- What is required -
Arrange the entries from the start of the records through the line containing "Looking at the screenshot, I should point(493,97)." as a two-column CSV with the headers instruction and answer. Give one row per entry, put each field in quotation marks with line breaks replaced by spaces, and leave out the pictures.

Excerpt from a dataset
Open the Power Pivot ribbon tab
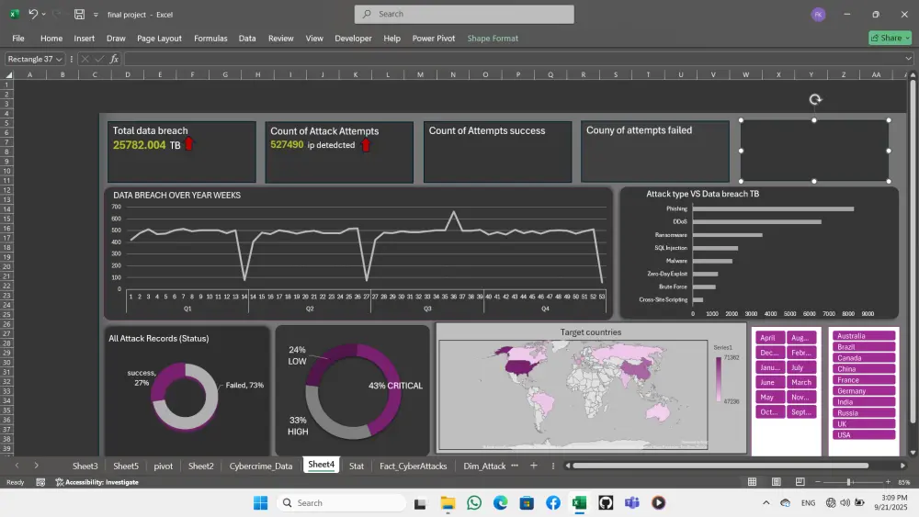This screenshot has width=919, height=517. click(433, 38)
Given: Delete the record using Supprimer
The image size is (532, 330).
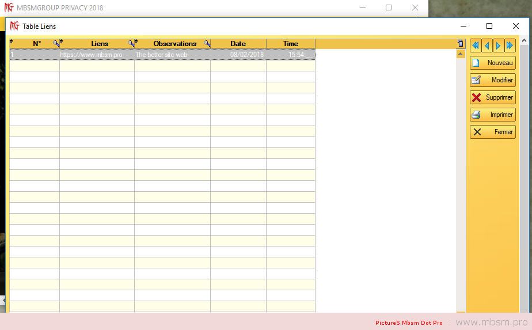Looking at the screenshot, I should point(493,97).
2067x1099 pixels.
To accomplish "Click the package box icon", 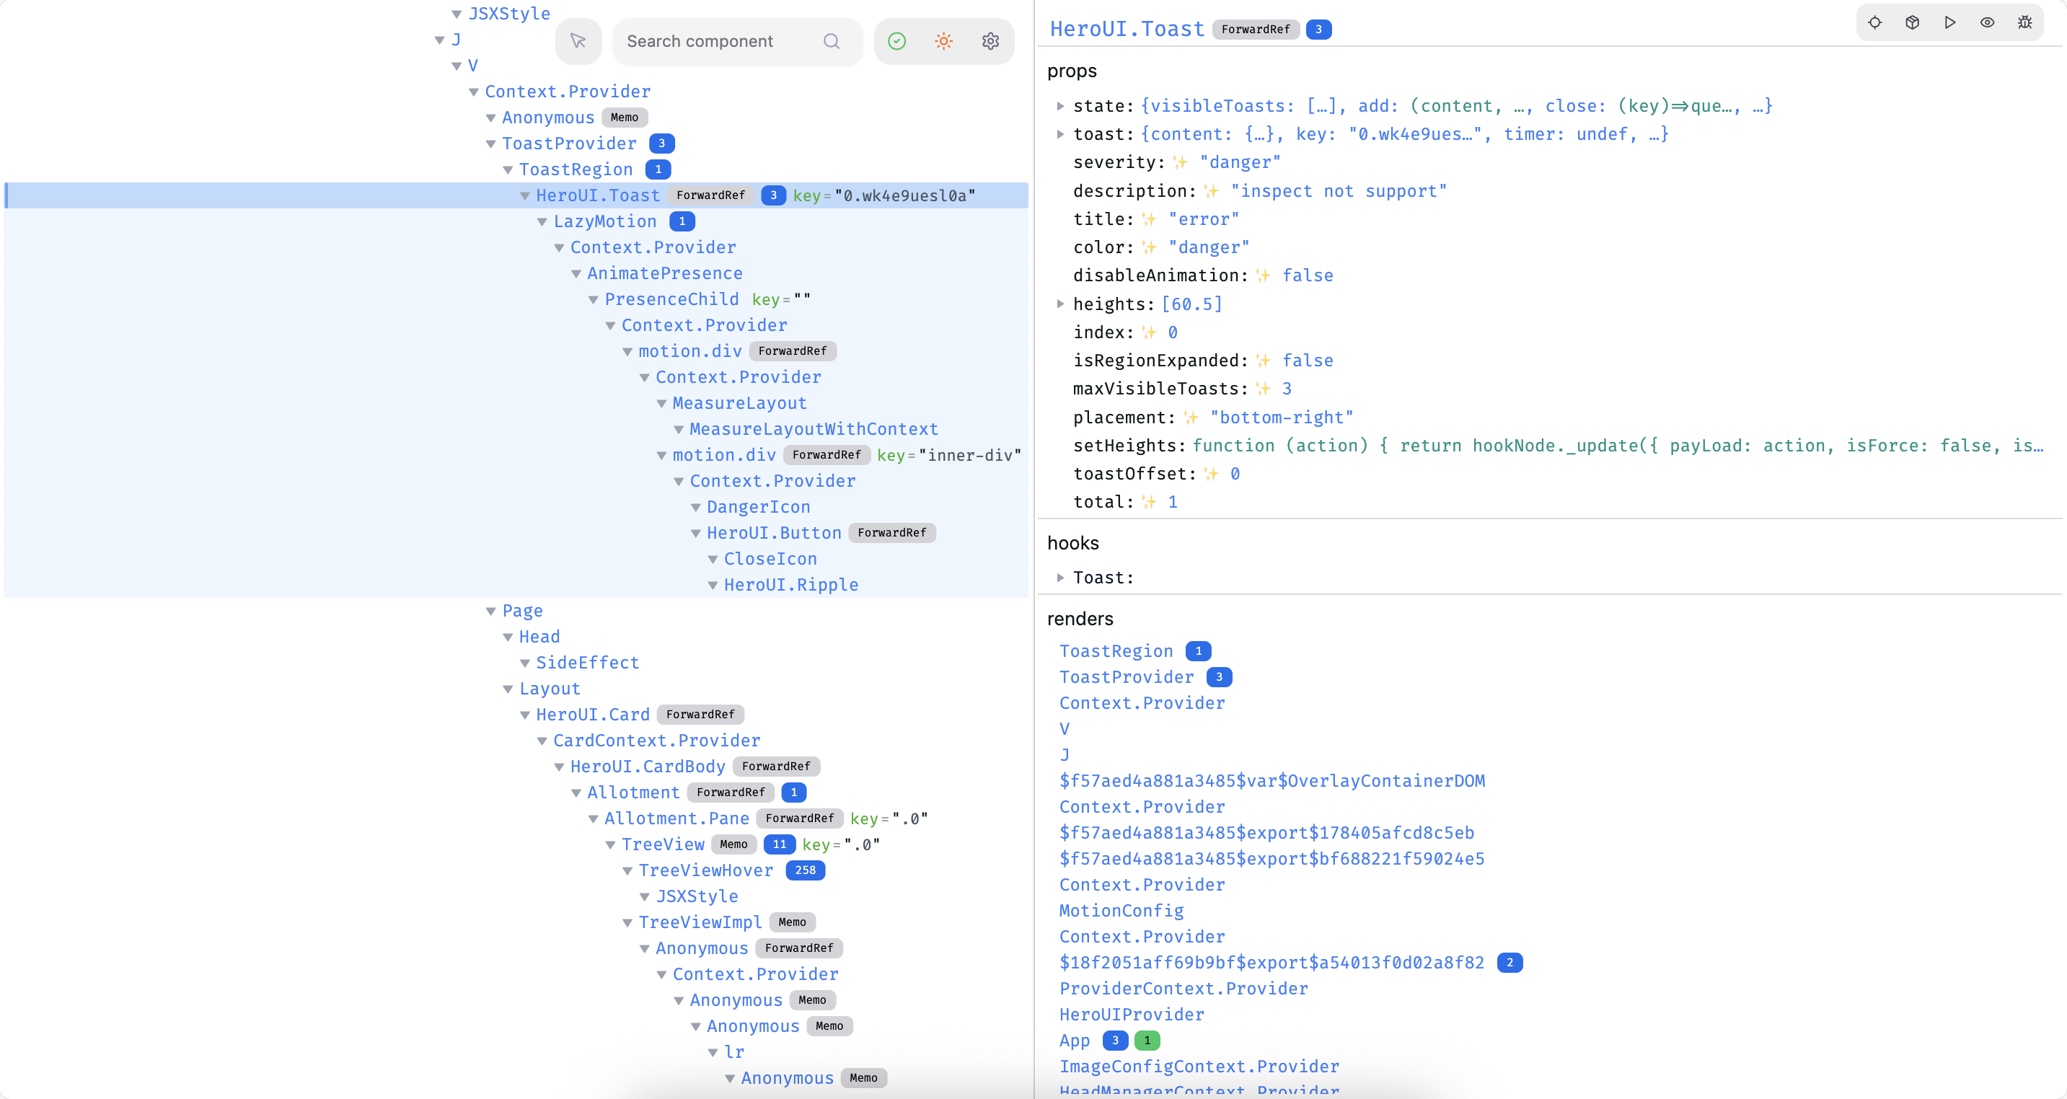I will 1912,22.
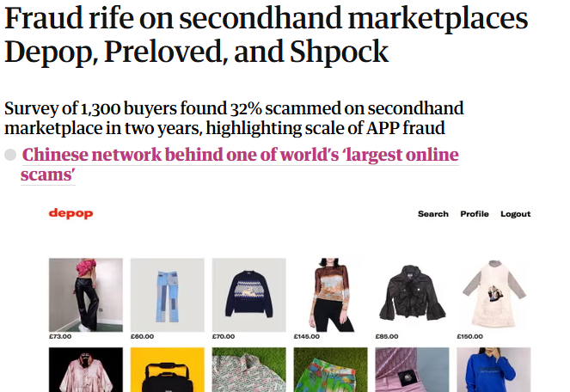Click the fraud article headline
The width and height of the screenshot is (570, 392).
pyautogui.click(x=267, y=36)
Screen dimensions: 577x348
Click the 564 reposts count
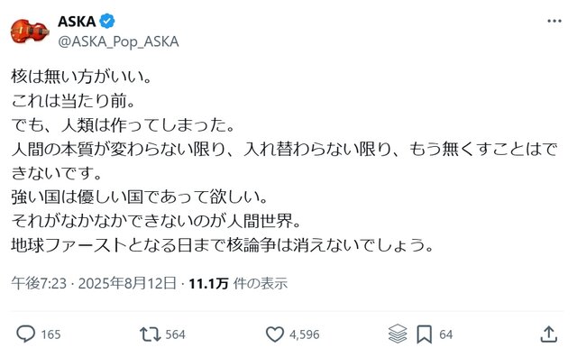[175, 334]
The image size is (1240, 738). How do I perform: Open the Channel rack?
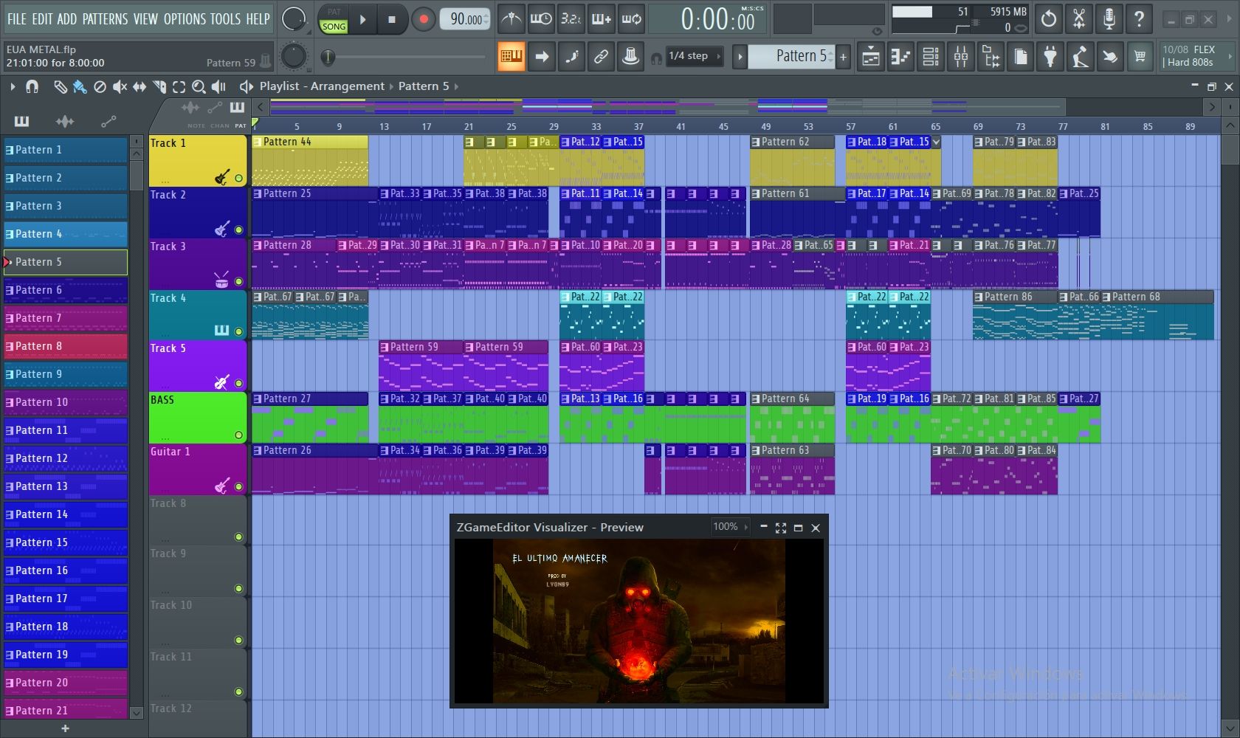(931, 57)
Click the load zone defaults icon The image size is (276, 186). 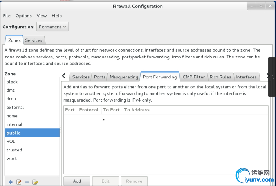click(x=35, y=182)
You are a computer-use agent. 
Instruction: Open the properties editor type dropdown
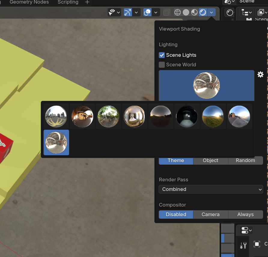coord(246,230)
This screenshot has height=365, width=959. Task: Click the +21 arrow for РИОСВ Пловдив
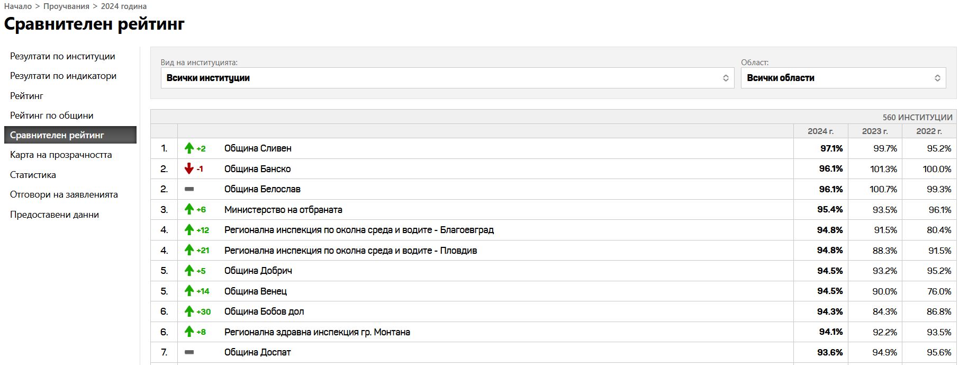point(189,250)
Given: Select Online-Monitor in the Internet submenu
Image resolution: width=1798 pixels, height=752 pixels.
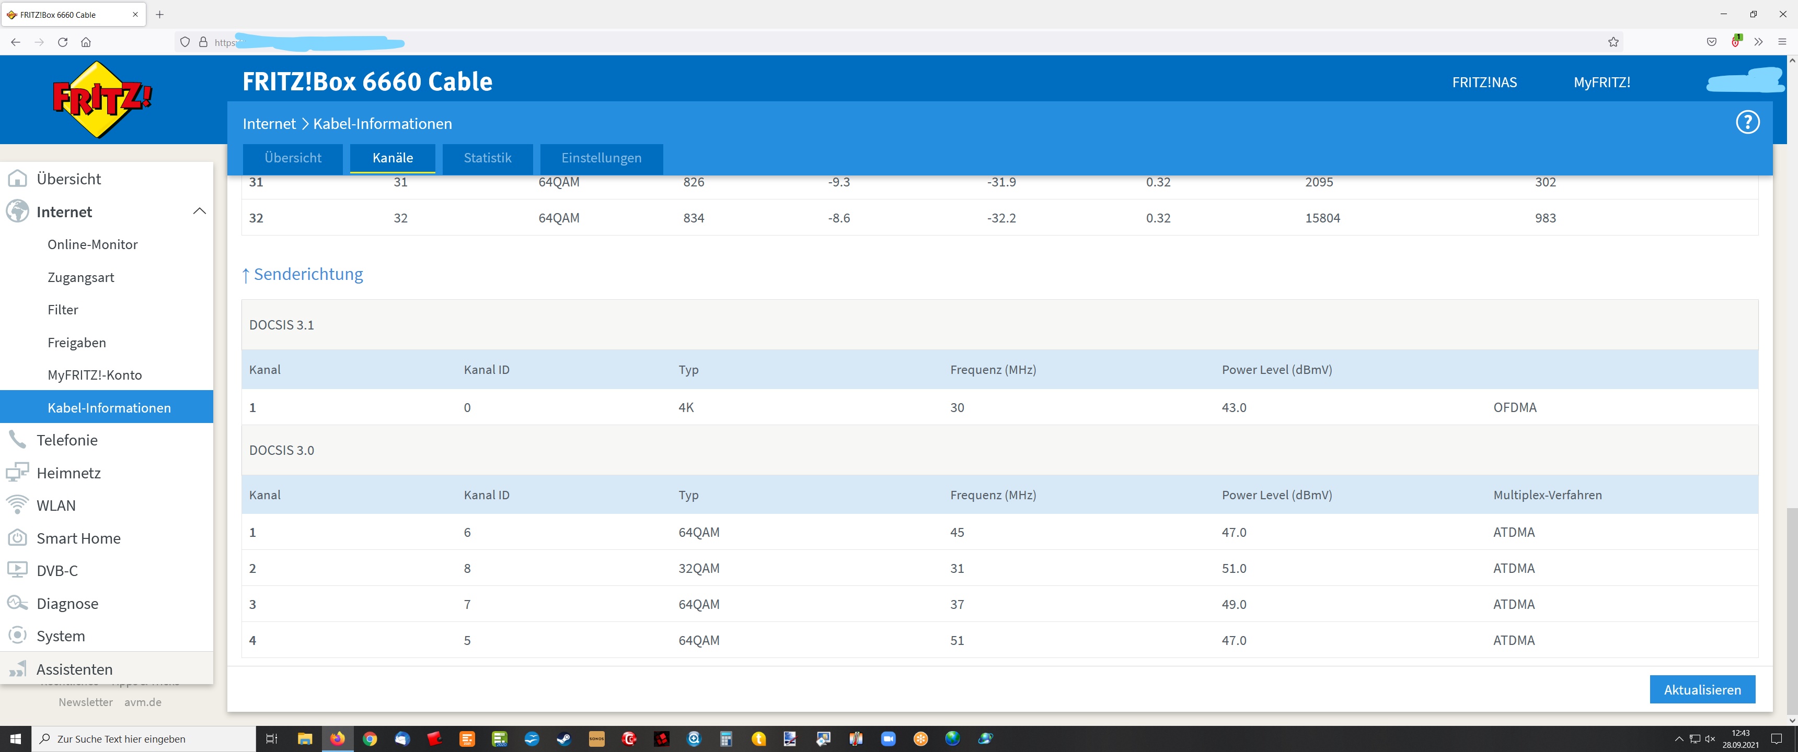Looking at the screenshot, I should 92,245.
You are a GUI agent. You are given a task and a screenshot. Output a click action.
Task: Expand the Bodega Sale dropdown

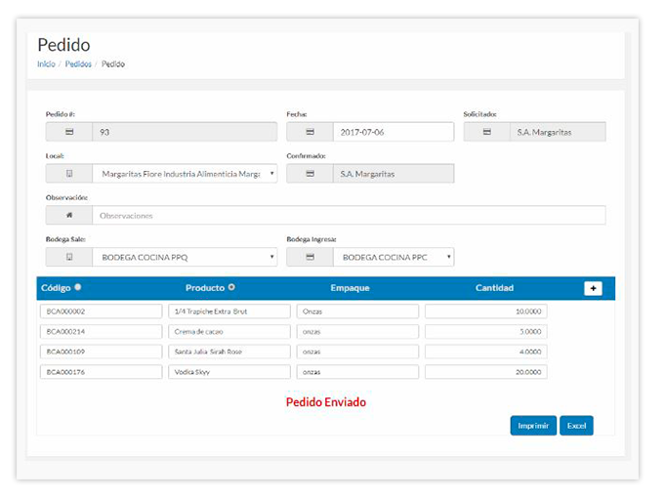click(x=186, y=257)
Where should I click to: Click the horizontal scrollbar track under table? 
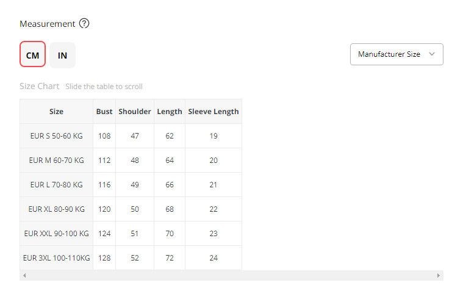tap(232, 276)
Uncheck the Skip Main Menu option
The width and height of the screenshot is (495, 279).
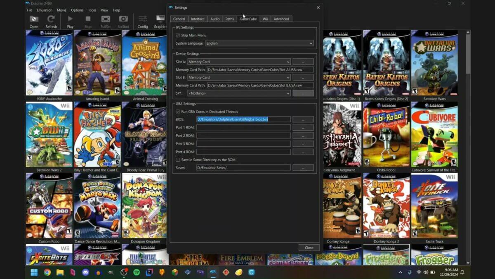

- Reply to the task -
instruction,answer
"Open the Power Pivot ribbon tab","This screenshot has width=919, height=517. click(433, 38)"
"Given: Delete the record using Supprimer The image size is (532, 330).","Looking at the screenshot, I should point(493,97)."